In the study with the National Neuroscience Institute Singapore, we developed and refined an objective measure for motor fluctuations in PD patients and target objective measurement of specific PD symptoms. The patients are rated by their doctors using clinical rating scales (UPDRS, MOCA etc.). We use a single wrist-worn device to collect supervised and free-living motion data. Furthermore, we test user experience and gather feedback from patients to develop methods and applications for automated motor state monitoring.
With a sample of 100 patients, we are in the midst of acquiring 3000 minutes of supervised expertly labeled motion data (with additional retrospective video assessment) and more than 100x of unsupervised free-living motion data. The raw data is then processed and used to develop a predictive classification model of PD motor state, and detect specific PD motor symptoms. We have performed previous studies in the field of motion sensing in Parkinson’s Disease which has been achieved in a test-based as well as free-living setup, and serves as profound scientific basis for this research study.
For more information on our clinical studies on Parkinson’s Disease, please see below:
Wearable-based Parkinson’s Disease Severity Monitoring using Deep Learning
Granular Motor State Monitoring of Free-Living Parkinson’s Disease Patients via Deep Learning
A Multi-layer Gaussian Process for Motor Symptom Estimation in People with Parkinson’s Disease
Leveraging technology for timely and effective intervention
What we are aiming to achieve is >90% accuracy for the scoring from the device compared to an expert rater, using pre-trained models, algorithms to help administer medication levels, pumps and determine suitability for Deep Brain Stimulation (DBS) surgery. Labelling by human experts (UPDRS scoring) only give you 78% accuracy as a result of small sample and can be extremely time consuming. PwP patients’ self-labelling will improve model accuracy to 85%. Data captured by sensors (large scale and unlabelled data), building algorithms and machine learning from the experts’ observations and PwP patients’ own labelling will improve model accuracy further and above the 90% acceptable requirement. Wearing the wrist-watch for 10-12 hours a day (daylight and awake hours) allows for live-monitoring of the PwP & real-time collection and analysis of data and objective scoring. This is helping us to identify or predict an episode occurring based on the trained models. An example of this would be Freezing of Gait or Rigidity which are major concerns. With an alert sent to the patient (alarm, vibration or sound to snap the PwP out of the freezing situation) and notification to the caregiver, we aim to prevent falls and further injury to the PwP. An app to support day-to-day living for the PwP with reminders for medication and exercise, rest indication and inputs for self-labelling, can provide further insights to the PwP’s day.

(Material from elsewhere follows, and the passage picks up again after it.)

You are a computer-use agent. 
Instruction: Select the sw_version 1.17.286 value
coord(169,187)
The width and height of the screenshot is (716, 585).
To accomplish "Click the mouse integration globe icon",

1.Smith SL, Lones MA, Bedder M, Alty JE, Cosgrove J, Maguire RJ, et al. Computational approaches for understanding the diagnosis and treatment of Parkinson’s disease. IET Syst Biol. 2015 Dec;9(6):226–33.

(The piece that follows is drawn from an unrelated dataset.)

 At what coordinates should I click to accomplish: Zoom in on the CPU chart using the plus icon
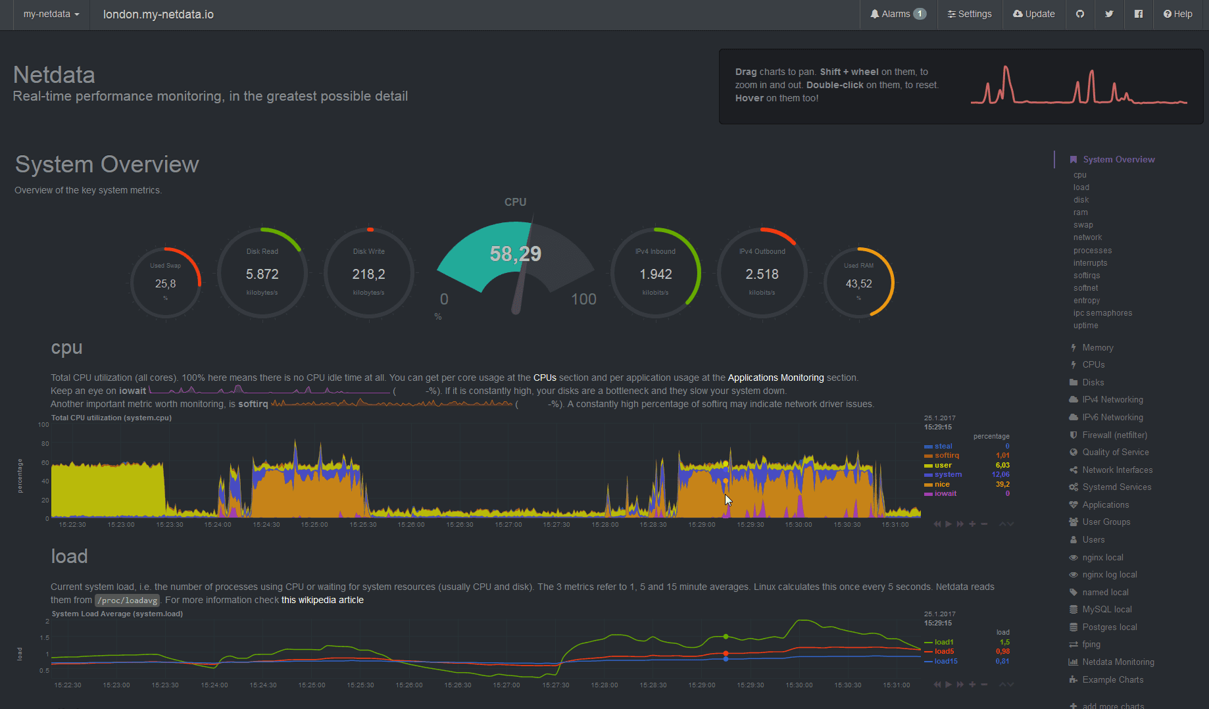[972, 524]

2.Kassavetis P, Saifee TA, Roussos G, Drougkas L, Kojovic M, Rothwell JC, et al. Developing a Tool for Remote Digital Assessment of Parkinson’s Disease. Mov Disord Clin Pract. 2016 Jan;3(1):59–64.

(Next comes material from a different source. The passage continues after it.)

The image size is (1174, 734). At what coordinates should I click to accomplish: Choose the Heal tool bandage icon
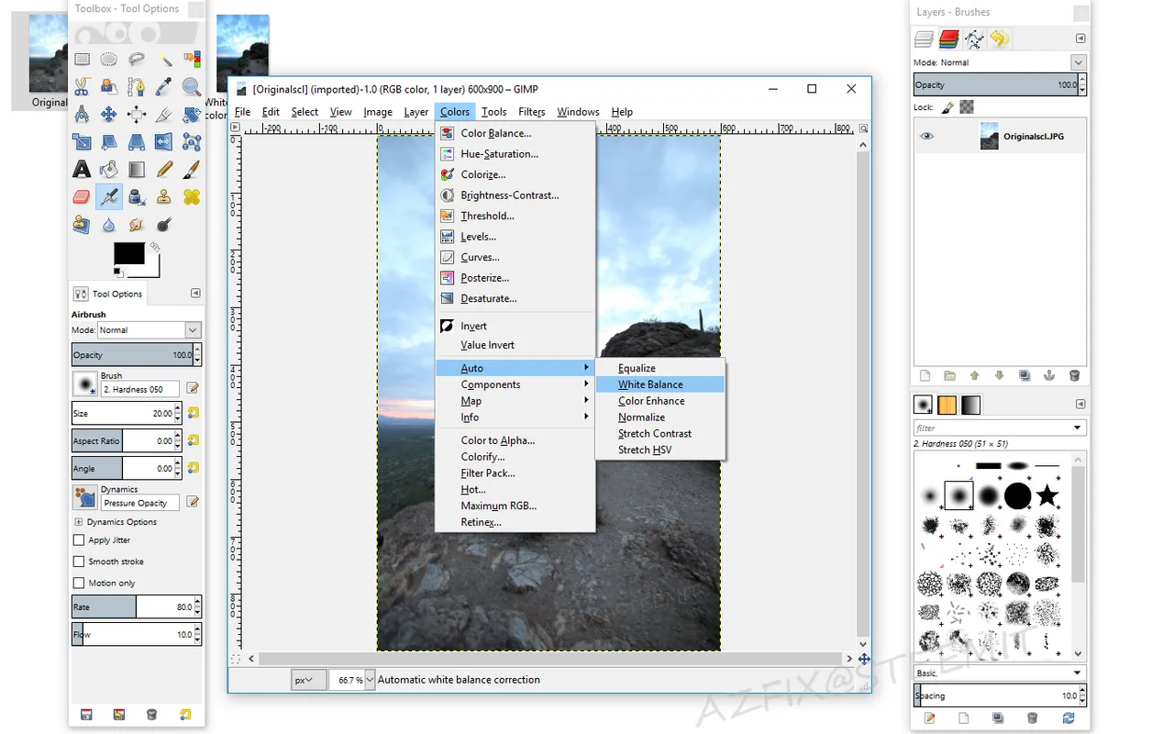192,197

3.Lockhart TE, Soangra R, Chung C, Frames C, Fino P, Zhang J. Development of automated gait assessment algorithm using three inertial sensors and its reliability. Biomed Sci Instrum. 2014;50:297– 306.
4.Horak FB, Mancini M. Objective biomarkers of balance and gait for Parkinson’s disease using body-worn sensors. Mov Disord Off J Mov Disord Soc. 2013 Sep 15;28(11):1544–51.
5.Yang K, Xiong W-X, Liu F-T, Sun Y-M, Luo S, Ding Z-T, et al. Objective and quantitative assessment of motor function in Parkinson’s disease-from the perspective of practical applications. Ann Transl Med. 2016 Mar;4(5):90.